Cossack squats require some serious control. Instead of being totally stable on two feet, they’re performed side-to-side. Each time you lower down, most of your weight is supported by one leg while the other leg is positioned straight out to the side, resulting in a burn unlike anything you’ve ever felt before. Especially when you get to the point where your seat is nearly touching the floor.
“The cossack squat is unique in that it works in the frontal plane or laterally. Most of the movement we do in life and in training occurs in the frontal plane, or front to back,” says Eric Johnson, co-founder of Homage. “To offset this, we want to include movement variety that involves all three planes of motion. You can effectively utilize the exercise in a dynamic warmup, an assistance exercise, or as a regression to the pistol squat.”
According to Emily Samuel, a trainer at New York City’s Dogpound, cossack squats target your adductors, quads, glutes, upper back, and hip flexors. But you’ll reap more benefits than just toned muscles. They can also help reverse the negative effects of sitting at a desk all day.
“The cossack squat is a great exercise for all lifters and fitness goers to restore hip function and increase hip stability and mobility. People in today’s society are constantly sitting down, which limits the mobility in our hips. This exercise can even just be done with your bodyweight in the office to restore mobility,” Samuels says. “Cossack squats can help improve and restore the range of motion in your ankles, knees, and hips in a multi-planar fashion, as well as improve the strength and elasticity of your connective tissue and muscles.”

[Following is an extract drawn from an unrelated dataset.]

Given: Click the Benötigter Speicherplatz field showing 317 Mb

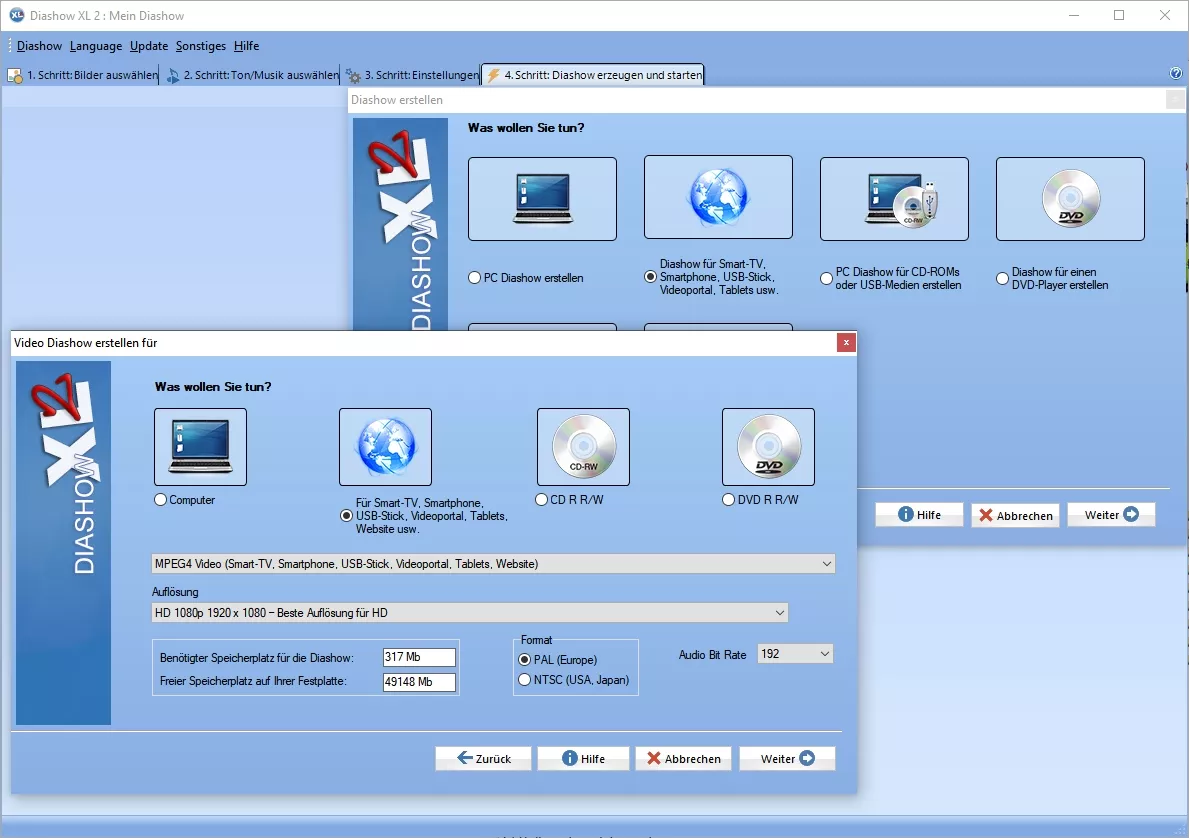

How to perform cossack squats correctly
1. Set up your stance with your feet outside of your shoulder width, toes turned out slightly. This will be individual to you, your hip structure, and your current mobility. Go with what feels best.
2. Shift your weight toward your right side and begin to sit. Dig your left heel into the ground and feel free to allow your toes to pick up. As you descend, push your right knee out over your toes and maintain a tall chest. Sit as low as possible with a neutral spine.
3. Once you achieve your lowest possible depth, push your foot through the ground and return to the start position. Adding a weight, held at your chest, may assist you in this movement. (It provides a counterbalance and helps integrate your core.) You may also add a low box under your hips to work toward.
Pro Tip: If you’re a beginner, start with a 15-pound weight. Get familiar with the movement before drastically increasing the challenge.